El presidente Donald Trump firmó en noviembre un decreto para iniciar este proceso de designación.
El texto publicado al respecto en esa oportunidad por la Casa Blanca afirmaba que las ramas de los Hermanos Musulmanes "en el Líbano, Jordania y Egipto" (país donde se fundó este movimiento en 1928) "cometen o fomentan y apoyan campañas de violencia y desestabilización que perjudican a sus propias regiones, a los ciudadanos estadounidenses o a los intereses estadounidenses".
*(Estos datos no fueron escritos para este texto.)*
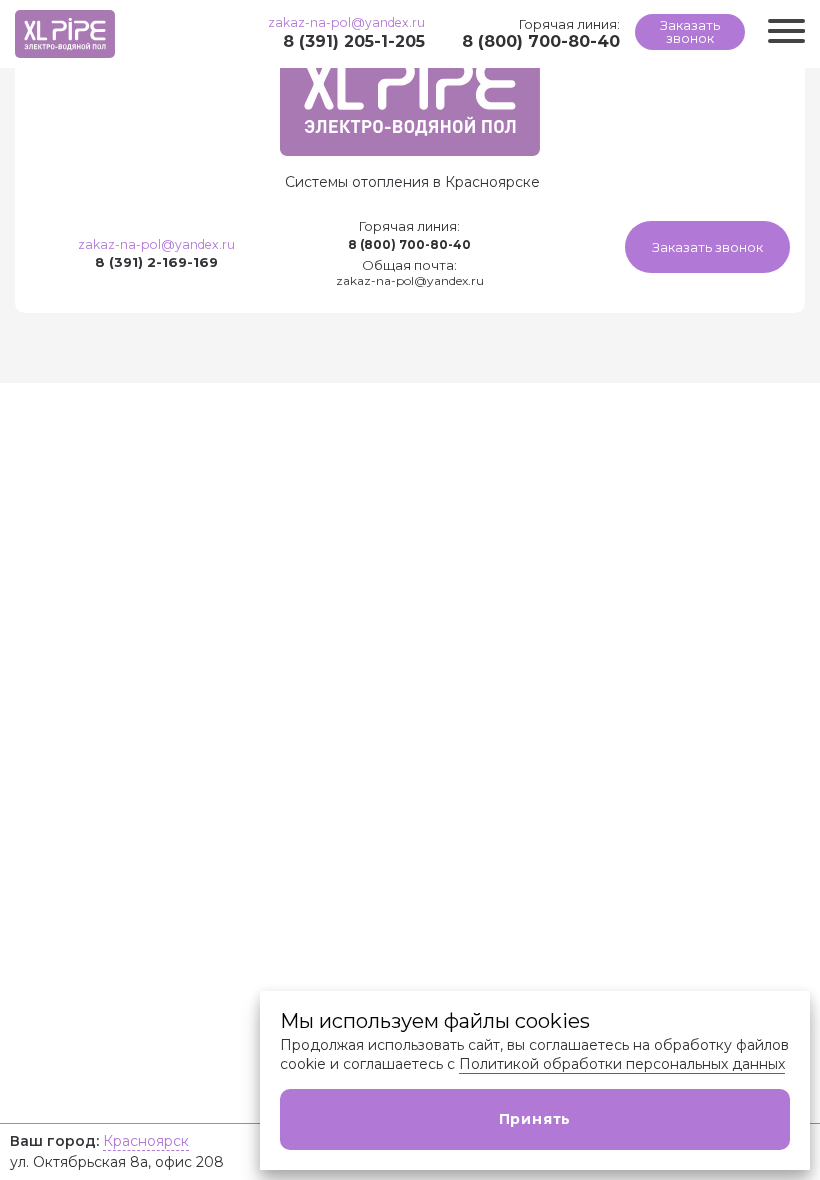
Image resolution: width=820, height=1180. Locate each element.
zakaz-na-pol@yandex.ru (346, 22)
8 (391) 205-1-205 (354, 41)
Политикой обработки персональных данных (622, 1064)
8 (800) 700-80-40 (541, 41)
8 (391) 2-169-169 (156, 262)
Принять (535, 1119)
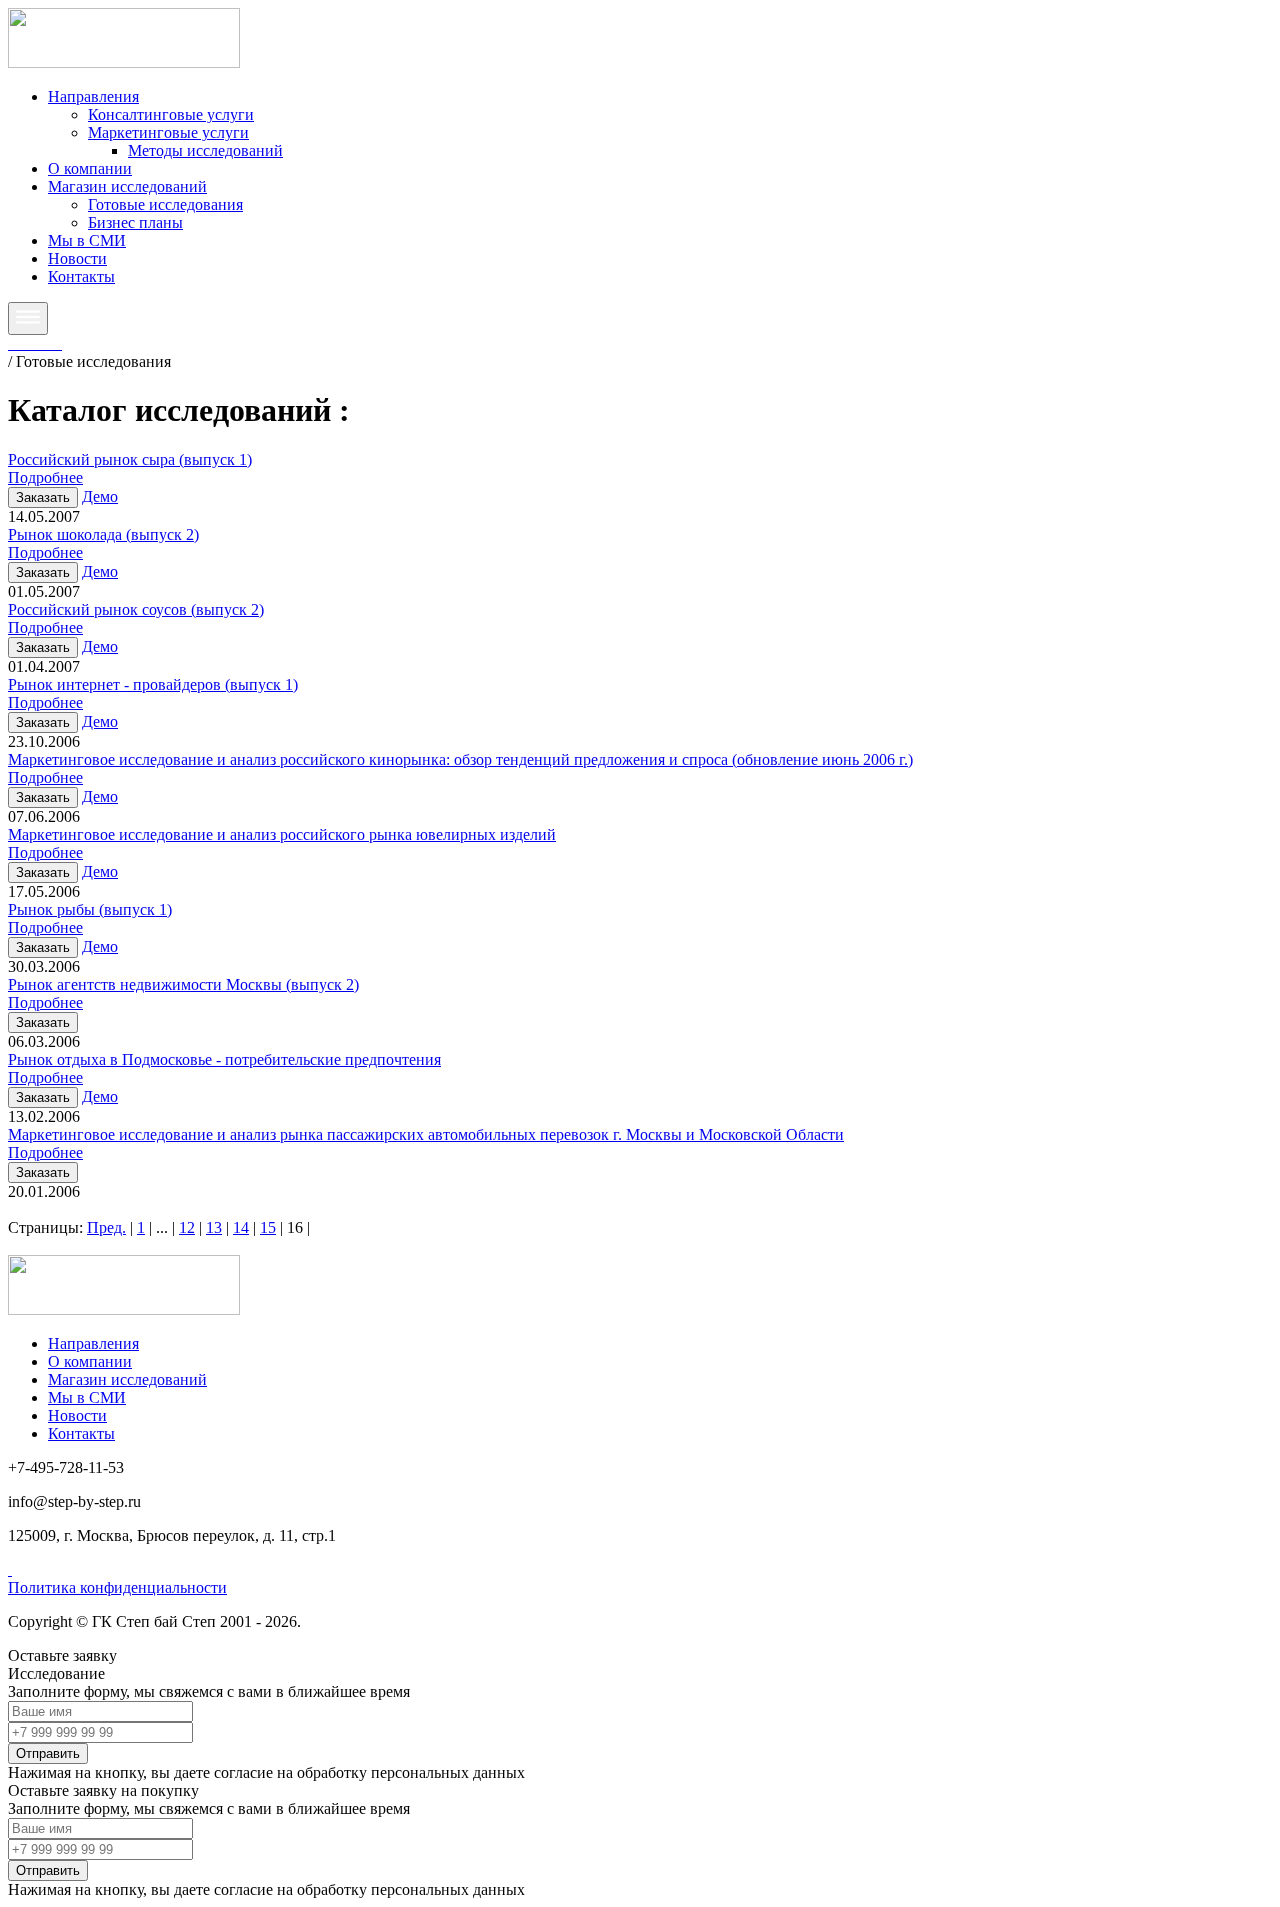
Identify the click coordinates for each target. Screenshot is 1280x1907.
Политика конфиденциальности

La clasificación como "organización terrorista extranjera" permite, además de la presión política que implica, tomar medidas financieras y administrativas como la congelación de activos, la prohibición de transacciones o la prohibición de entrada en territorio estadounidense.
La Hermandad Musulmana, una organización transnacional implantada en numerosos países, ha sido durante mucho tiempo el principal movimiento de oposición en Egipto, a pesar de décadas de represión.
Hoy en día considerada en el país como una organización "terrorista", fue eliminada del panorama político tras el breve mandato de un año (2012-2013) de uno de los suyos, el expresidente Mohamed Morsi, fallecido en 2019.
La Hermandad promueve un proyecto de islam político conservador. El movimiento ha sido prohibido en varios países, entre ellos Arabia Saudita.